- [Exercise]
Your task is to transcribe the entries below exactly, beginning with the line containing "You are a computer-use agent. Image" and ending with the final line, and to add nothing else.

- [Stored data]

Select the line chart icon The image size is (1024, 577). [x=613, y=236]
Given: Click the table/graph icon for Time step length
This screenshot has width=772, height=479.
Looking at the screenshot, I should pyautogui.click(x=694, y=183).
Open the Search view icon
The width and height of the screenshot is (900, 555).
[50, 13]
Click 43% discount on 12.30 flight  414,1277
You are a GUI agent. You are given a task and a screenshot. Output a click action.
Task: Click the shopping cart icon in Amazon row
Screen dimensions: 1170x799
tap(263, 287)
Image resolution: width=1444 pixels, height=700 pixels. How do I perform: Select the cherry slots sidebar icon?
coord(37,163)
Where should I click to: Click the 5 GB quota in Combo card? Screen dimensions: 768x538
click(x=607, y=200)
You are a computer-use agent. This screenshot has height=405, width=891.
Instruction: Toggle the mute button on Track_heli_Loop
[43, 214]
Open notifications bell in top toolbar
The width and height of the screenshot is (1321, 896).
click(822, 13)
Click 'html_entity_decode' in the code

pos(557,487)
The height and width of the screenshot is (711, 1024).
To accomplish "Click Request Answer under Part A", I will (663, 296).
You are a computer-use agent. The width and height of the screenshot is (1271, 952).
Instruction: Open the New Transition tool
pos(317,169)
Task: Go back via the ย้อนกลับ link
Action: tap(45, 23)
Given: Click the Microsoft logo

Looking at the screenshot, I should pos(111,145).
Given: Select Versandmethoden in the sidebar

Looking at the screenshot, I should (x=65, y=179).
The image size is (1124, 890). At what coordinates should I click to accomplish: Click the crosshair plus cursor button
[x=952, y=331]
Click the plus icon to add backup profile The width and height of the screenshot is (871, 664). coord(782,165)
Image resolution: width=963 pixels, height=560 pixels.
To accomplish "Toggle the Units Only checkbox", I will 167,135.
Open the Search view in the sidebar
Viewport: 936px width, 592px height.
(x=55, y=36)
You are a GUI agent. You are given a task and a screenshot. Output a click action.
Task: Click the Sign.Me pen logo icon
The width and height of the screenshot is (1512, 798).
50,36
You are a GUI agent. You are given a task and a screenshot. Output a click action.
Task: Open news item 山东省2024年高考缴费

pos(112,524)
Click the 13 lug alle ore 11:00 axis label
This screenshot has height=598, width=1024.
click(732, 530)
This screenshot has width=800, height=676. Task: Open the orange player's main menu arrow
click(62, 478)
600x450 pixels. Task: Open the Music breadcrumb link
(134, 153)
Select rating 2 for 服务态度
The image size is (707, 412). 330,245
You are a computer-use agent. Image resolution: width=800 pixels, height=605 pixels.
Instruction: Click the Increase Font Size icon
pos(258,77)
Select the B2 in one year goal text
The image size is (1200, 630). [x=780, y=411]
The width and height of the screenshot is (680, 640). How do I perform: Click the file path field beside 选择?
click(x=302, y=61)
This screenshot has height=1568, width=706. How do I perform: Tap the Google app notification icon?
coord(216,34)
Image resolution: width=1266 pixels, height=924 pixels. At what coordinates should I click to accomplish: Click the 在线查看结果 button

- [Exercise output]
You are a computer-use agent. Image resolution: width=800 pixels, height=605 pixels.
Instruction: Click the Increase Font Size icon
pos(258,77)
Select the B2 in one year goal text
The image size is (1200, 630). [x=780, y=411]
The width and height of the screenshot is (680, 640). How do I perform: Click the file path field beside 选择?
click(x=302, y=61)
This screenshot has height=1568, width=706. How do I perform: Tap the Google app notification icon?
coord(216,34)
Image resolution: width=1266 pixels, height=924 pixels. At what coordinates should I click to accomplish: Click the 在线查看结果 button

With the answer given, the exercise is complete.